• What this task involves
Reproduce verbatim the lines of the records starting at the line that contains "Viewport: 480px width, 854px height." and continuing through the end of the records. Omit the pictures.

• Rows
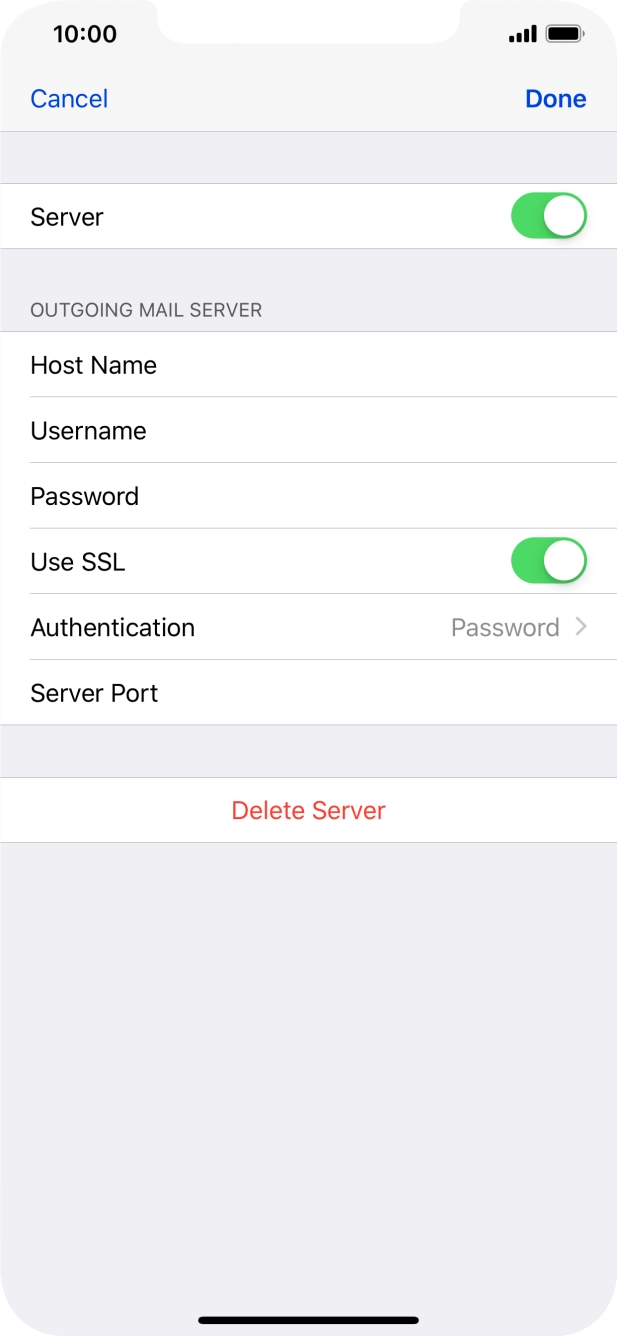617x1336 pixels.
Task: Select the Password authentication value
Action: click(505, 628)
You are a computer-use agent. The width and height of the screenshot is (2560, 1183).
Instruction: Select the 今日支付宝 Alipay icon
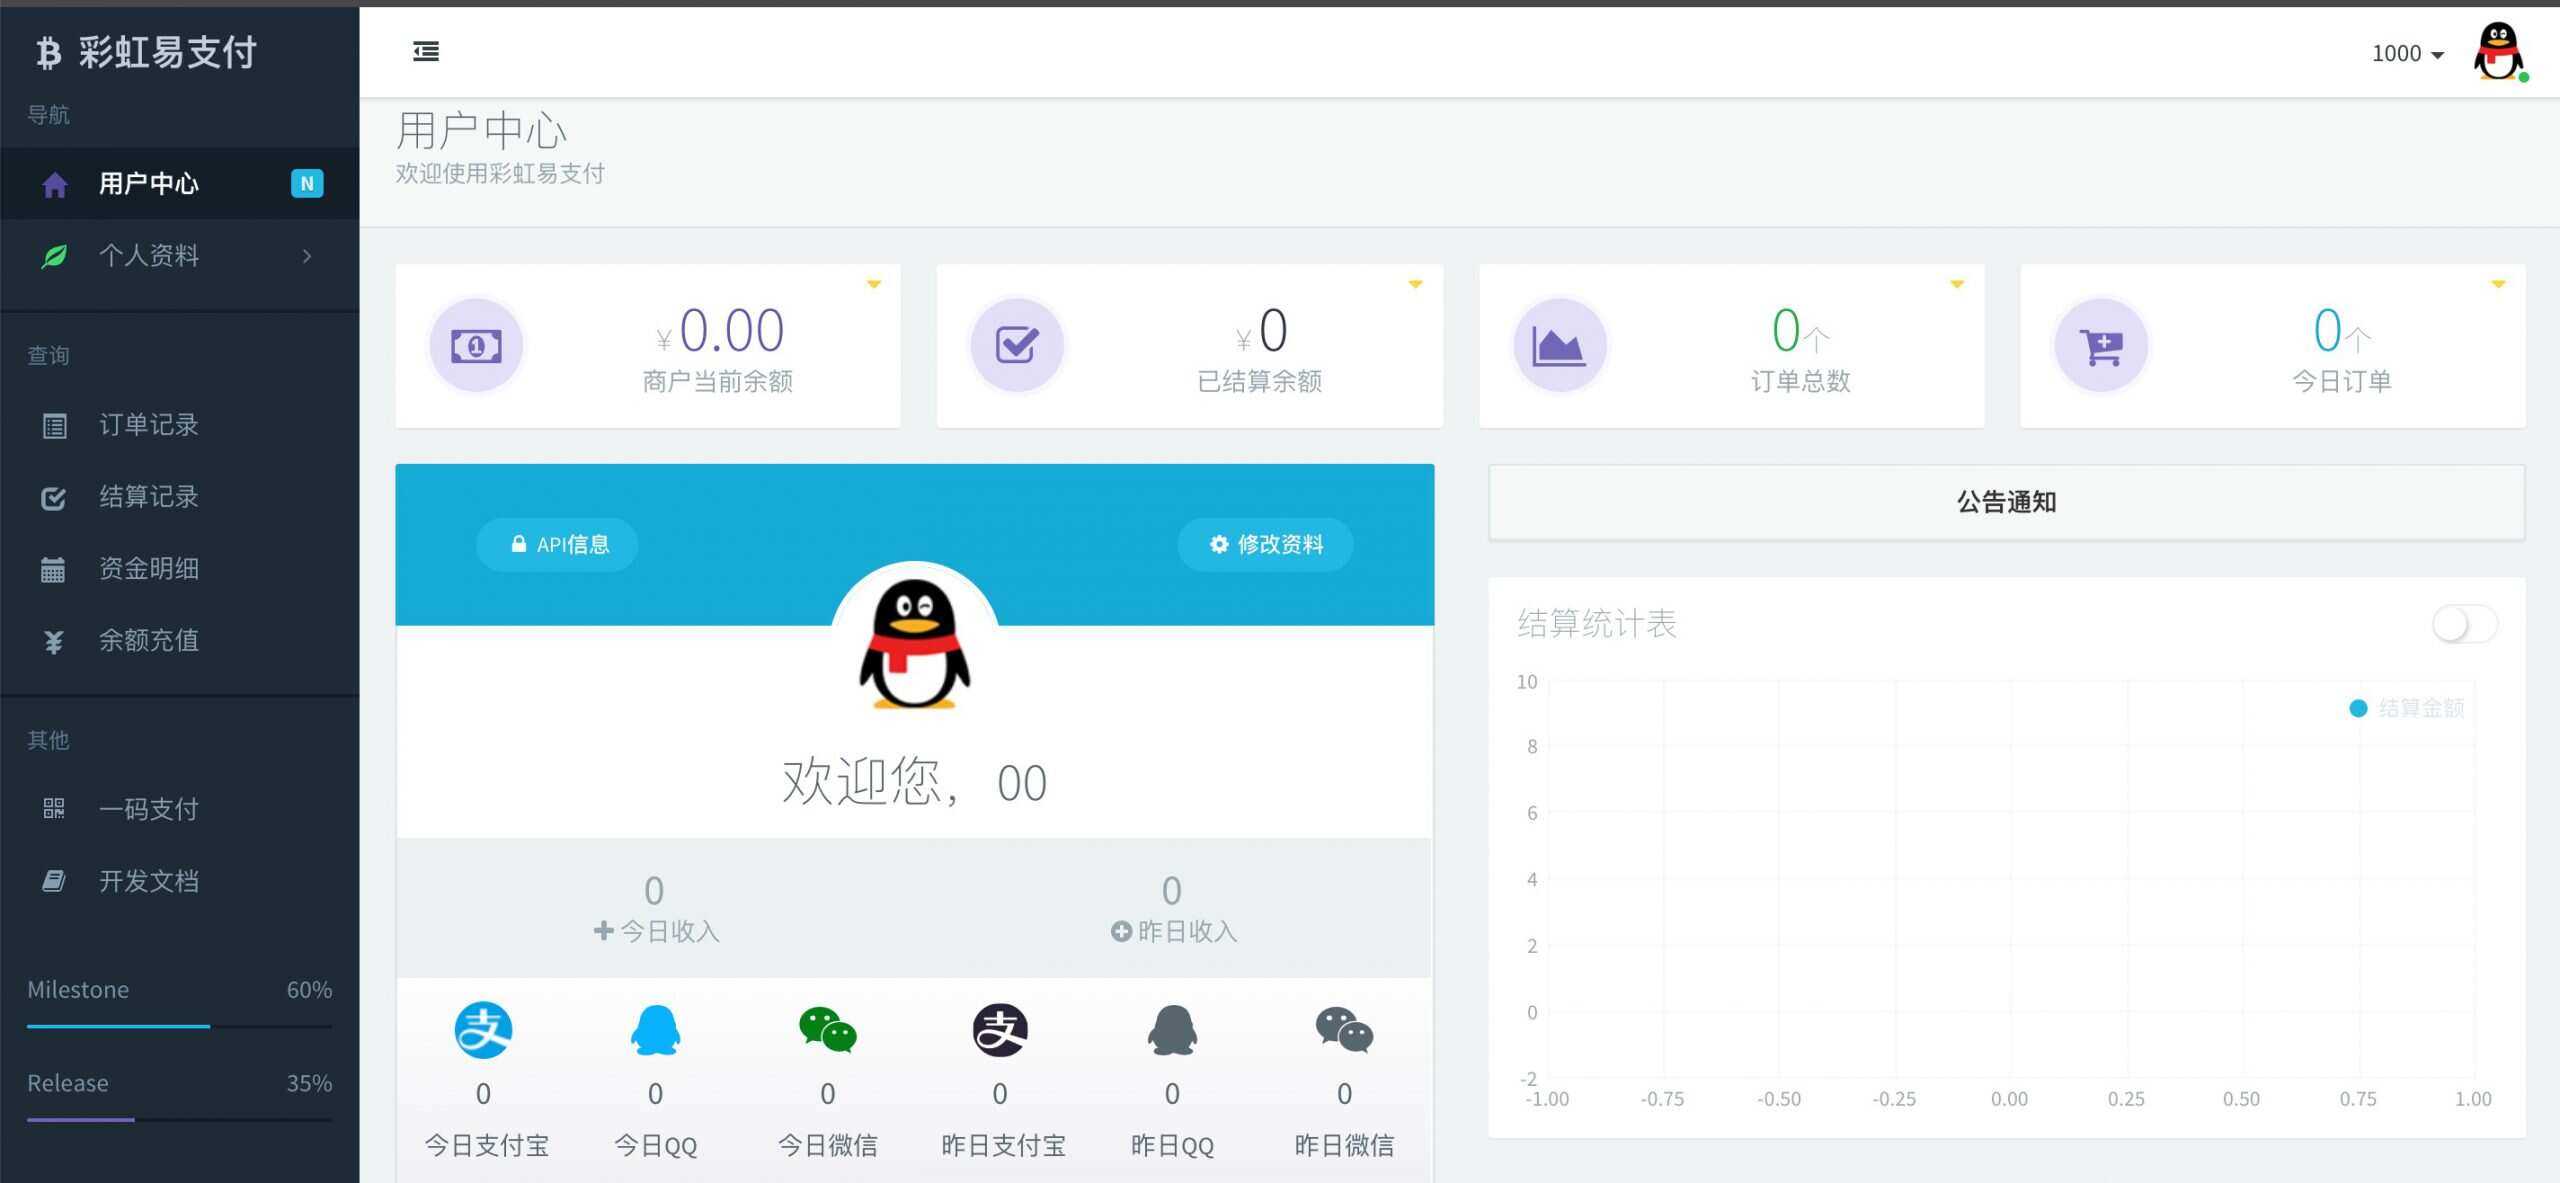point(484,1031)
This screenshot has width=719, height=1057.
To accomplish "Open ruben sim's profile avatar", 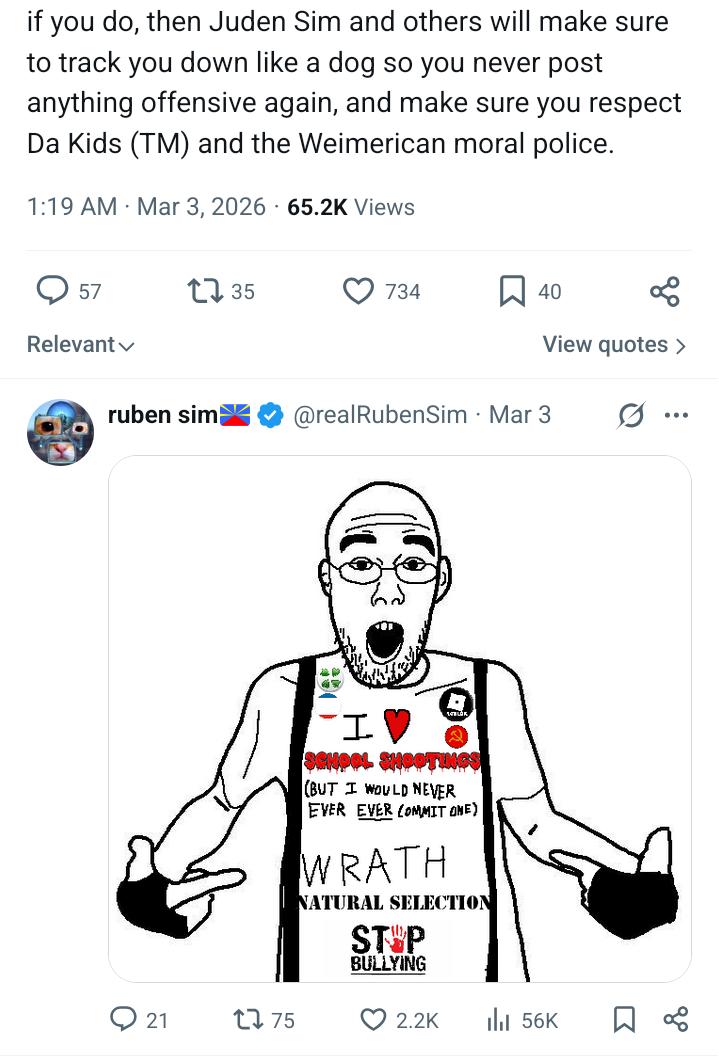I will coord(60,432).
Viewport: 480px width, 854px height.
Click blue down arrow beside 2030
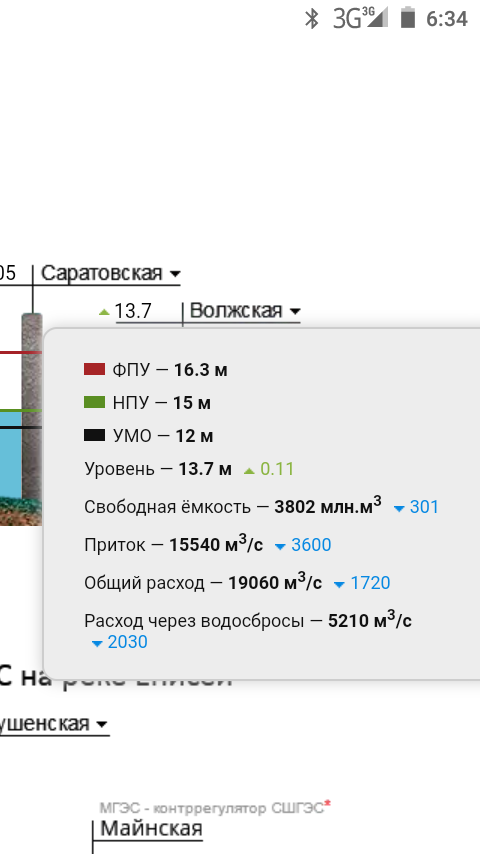click(98, 644)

• Full output
Viewport: 480px width, 854px height.
Click blue down arrow beside 2030
click(98, 644)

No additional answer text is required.